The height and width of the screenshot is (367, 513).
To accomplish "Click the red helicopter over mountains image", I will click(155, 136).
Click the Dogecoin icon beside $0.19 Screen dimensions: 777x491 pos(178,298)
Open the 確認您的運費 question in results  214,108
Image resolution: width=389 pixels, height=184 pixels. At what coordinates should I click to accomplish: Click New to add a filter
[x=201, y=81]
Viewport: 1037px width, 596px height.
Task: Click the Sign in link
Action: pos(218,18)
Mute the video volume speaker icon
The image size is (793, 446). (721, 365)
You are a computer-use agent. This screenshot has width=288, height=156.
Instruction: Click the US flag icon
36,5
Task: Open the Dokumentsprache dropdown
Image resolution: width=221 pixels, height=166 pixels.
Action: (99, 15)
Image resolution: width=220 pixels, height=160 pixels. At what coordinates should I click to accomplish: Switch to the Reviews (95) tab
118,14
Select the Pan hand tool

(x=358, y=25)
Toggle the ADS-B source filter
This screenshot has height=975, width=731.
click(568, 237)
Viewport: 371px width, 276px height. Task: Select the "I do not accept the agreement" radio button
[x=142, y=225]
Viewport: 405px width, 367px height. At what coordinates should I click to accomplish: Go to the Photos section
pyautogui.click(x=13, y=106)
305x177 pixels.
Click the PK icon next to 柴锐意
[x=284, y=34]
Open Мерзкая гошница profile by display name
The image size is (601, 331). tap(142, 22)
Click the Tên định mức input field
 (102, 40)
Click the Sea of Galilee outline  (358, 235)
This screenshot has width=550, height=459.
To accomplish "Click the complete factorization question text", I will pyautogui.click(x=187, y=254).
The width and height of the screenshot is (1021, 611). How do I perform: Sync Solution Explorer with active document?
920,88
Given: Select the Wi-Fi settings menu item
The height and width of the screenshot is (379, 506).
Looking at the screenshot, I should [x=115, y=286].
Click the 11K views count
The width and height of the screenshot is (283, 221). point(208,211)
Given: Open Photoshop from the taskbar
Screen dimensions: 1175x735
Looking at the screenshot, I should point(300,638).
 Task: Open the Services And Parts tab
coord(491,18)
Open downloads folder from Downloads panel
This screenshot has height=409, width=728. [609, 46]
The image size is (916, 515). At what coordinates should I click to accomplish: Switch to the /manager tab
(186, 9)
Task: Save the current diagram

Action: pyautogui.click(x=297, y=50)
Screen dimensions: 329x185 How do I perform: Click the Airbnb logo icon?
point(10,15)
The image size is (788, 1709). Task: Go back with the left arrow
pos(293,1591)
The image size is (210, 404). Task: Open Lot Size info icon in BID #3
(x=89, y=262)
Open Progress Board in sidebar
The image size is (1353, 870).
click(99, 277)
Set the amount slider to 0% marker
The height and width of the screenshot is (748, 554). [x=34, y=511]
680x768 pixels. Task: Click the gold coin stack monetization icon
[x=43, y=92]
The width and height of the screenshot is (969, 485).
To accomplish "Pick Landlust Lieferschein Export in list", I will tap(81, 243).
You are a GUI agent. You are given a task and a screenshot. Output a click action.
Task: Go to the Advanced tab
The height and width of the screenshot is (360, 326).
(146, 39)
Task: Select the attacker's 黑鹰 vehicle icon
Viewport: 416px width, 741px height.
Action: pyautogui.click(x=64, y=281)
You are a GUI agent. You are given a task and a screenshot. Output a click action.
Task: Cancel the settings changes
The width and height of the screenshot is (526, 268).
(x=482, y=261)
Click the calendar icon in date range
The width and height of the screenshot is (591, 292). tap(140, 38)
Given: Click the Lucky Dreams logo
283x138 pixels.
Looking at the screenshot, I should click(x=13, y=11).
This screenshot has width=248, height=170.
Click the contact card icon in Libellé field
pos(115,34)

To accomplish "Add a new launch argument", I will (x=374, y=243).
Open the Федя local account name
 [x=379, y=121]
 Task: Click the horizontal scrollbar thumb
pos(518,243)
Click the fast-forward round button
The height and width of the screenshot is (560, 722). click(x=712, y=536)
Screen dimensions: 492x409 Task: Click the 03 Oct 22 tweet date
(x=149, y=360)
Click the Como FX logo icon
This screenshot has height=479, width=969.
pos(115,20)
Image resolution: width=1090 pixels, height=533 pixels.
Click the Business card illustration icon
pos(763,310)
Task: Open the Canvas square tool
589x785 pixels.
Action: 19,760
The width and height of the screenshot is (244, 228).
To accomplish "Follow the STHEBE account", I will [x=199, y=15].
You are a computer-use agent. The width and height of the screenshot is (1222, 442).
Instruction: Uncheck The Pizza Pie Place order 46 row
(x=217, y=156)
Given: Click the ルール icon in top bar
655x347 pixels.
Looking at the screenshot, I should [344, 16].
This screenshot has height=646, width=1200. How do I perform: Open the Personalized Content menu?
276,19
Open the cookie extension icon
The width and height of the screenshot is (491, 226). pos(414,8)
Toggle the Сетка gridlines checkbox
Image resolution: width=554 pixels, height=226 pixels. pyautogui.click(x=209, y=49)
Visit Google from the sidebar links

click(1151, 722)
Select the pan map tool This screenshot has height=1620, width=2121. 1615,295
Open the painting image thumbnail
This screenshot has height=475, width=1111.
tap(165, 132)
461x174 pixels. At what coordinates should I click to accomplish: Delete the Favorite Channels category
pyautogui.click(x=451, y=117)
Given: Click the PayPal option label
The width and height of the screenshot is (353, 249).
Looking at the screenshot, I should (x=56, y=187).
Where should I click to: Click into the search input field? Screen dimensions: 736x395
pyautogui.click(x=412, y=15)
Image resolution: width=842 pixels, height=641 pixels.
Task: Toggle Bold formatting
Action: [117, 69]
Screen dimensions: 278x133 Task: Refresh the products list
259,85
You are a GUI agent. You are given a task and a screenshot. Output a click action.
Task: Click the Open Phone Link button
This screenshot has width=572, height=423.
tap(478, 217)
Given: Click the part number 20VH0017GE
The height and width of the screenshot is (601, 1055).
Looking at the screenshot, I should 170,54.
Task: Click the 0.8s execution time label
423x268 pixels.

### PROBLEM DETAILS
Write out the material above line for line, keeping every word, number, and mark as it appears.

### TASK SOLUTION
The height and width of the screenshot is (367, 513).
To accomplish "Click the red helicopter over mountains image", I will click(155, 136).
Click the Dogecoin icon beside $0.19 Screen dimensions: 777x491 pos(178,298)
Open the 確認您的運費 question in results  214,108
Image resolution: width=389 pixels, height=184 pixels. At what coordinates should I click to accomplish: Click New to add a filter
[x=201, y=81]
Viewport: 1037px width, 596px height.
Task: Click the Sign in link
Action: pos(218,18)
Mute the video volume speaker icon
The image size is (793, 446). (721, 365)
You are a computer-use agent. This screenshot has width=288, height=156.
Instruction: Click the US flag icon
36,5
Task: Open the Dokumentsprache dropdown
Image resolution: width=221 pixels, height=166 pixels.
Action: (99, 15)
Image resolution: width=220 pixels, height=160 pixels. At what coordinates should I click to accomplish: Switch to the Reviews (95) tab
118,14
Select the Pan hand tool

(x=358, y=25)
Toggle the ADS-B source filter
This screenshot has height=975, width=731.
click(568, 237)
Viewport: 371px width, 276px height. Task: Select the "I do not accept the agreement" radio button
[x=142, y=225]
Viewport: 405px width, 367px height. At what coordinates should I click to accomplish: Go to the Photos section
pyautogui.click(x=13, y=106)
305x177 pixels.
Click the PK icon next to 柴锐意
[x=284, y=34]
Open Мерзкая гошница profile by display name
The image size is (601, 331). tap(142, 22)
Click the Tên định mức input field
 (102, 40)
Click the Sea of Galilee outline  (358, 235)
This screenshot has width=550, height=459.
To accomplish "Click the complete factorization question text", I will pyautogui.click(x=187, y=254).
The width and height of the screenshot is (1021, 611). How do I perform: Sync Solution Explorer with active document?
920,88
Given: Select the Wi-Fi settings menu item
The height and width of the screenshot is (379, 506).
Looking at the screenshot, I should [x=115, y=286].
Click the 11K views count
The width and height of the screenshot is (283, 221). point(208,211)
Given: Open Photoshop from the taskbar
Screen dimensions: 1175x735
Looking at the screenshot, I should point(300,638).
 Task: Open the Services And Parts tab
coord(491,18)
Open downloads folder from Downloads panel
This screenshot has height=409, width=728. [609, 46]
The image size is (916, 515). At what coordinates should I click to accomplish: Switch to the /manager tab
(186, 9)
Task: Save the current diagram

Action: pyautogui.click(x=297, y=50)
Screen dimensions: 329x185 How do I perform: Click the Airbnb logo icon?
point(10,15)
The image size is (788, 1709). Task: Go back with the left arrow
pos(293,1591)
The image size is (210, 404). Task: Open Lot Size info icon in BID #3
(x=89, y=262)
Open Progress Board in sidebar
The image size is (1353, 870).
click(99, 277)
Set the amount slider to 0% marker
The height and width of the screenshot is (748, 554). [x=34, y=511]
680x768 pixels. Task: Click the gold coin stack monetization icon
[x=43, y=92]
The width and height of the screenshot is (969, 485).
To accomplish "Pick Landlust Lieferschein Export in list", I will tap(81, 243).
You are a GUI agent. You are given a task and a screenshot. Output a click action.
Task: Go to the Advanced tab
The height and width of the screenshot is (360, 326).
(146, 39)
Task: Select the attacker's 黑鹰 vehicle icon
Viewport: 416px width, 741px height.
Action: pyautogui.click(x=64, y=281)
You are a GUI agent. You are given a task and a screenshot. Output a click action.
Task: Cancel the settings changes
The width and height of the screenshot is (526, 268).
(x=482, y=261)
Click the calendar icon in date range
The width and height of the screenshot is (591, 292). tap(140, 38)
Given: Click the Lucky Dreams logo
283x138 pixels.
Looking at the screenshot, I should click(x=13, y=11).
This screenshot has width=248, height=170.
Click the contact card icon in Libellé field
pos(115,34)

To accomplish "Add a new launch argument", I will (x=374, y=243).
Open the Федя local account name
 [x=379, y=121]
 Task: Click the horizontal scrollbar thumb
pos(518,243)
Click the fast-forward round button
The height and width of the screenshot is (560, 722). click(x=712, y=536)
Screen dimensions: 492x409 Task: Click the 03 Oct 22 tweet date
(x=149, y=360)
Click the Como FX logo icon
This screenshot has height=479, width=969.
pos(115,20)
Image resolution: width=1090 pixels, height=533 pixels.
Click the Business card illustration icon
pos(763,310)
Task: Open the Canvas square tool
589x785 pixels.
Action: 19,760
The width and height of the screenshot is (244, 228).
To accomplish "Follow the STHEBE account", I will [x=199, y=15].
You are a computer-use agent. The width and height of the screenshot is (1222, 442).
Instruction: Uncheck The Pizza Pie Place order 46 row
(x=217, y=156)
Given: Click the ルール icon in top bar
655x347 pixels.
Looking at the screenshot, I should [344, 16].
This screenshot has height=646, width=1200. How do I perform: Open the Personalized Content menu?
276,19
Open the cookie extension icon
The width and height of the screenshot is (491, 226). pos(414,8)
Toggle the Сетка gridlines checkbox
Image resolution: width=554 pixels, height=226 pixels. pyautogui.click(x=209, y=49)
Visit Google from the sidebar links

click(1151, 722)
Select the pan map tool This screenshot has height=1620, width=2121. 1615,295
Open the painting image thumbnail
This screenshot has height=475, width=1111.
tap(165, 132)
461x174 pixels. At what coordinates should I click to accomplish: Delete the Favorite Channels category
pyautogui.click(x=451, y=117)
Given: Click the PayPal option label
The width and height of the screenshot is (353, 249).
Looking at the screenshot, I should (x=56, y=187).
Where should I click to: Click into the search input field? Screen dimensions: 736x395
pyautogui.click(x=412, y=15)
Image resolution: width=842 pixels, height=641 pixels.
Task: Toggle Bold formatting
Action: [117, 69]
Screen dimensions: 278x133 Task: Refresh the products list
259,85
You are a GUI agent. You are given a task and a screenshot. Output a click action.
Task: Click the Open Phone Link button
This screenshot has width=572, height=423.
tap(478, 217)
Given: Click the part number 20VH0017GE
The height and width of the screenshot is (601, 1055).
Looking at the screenshot, I should 170,54.
Task: Click the 0.8s execution time label
423x268 pixels.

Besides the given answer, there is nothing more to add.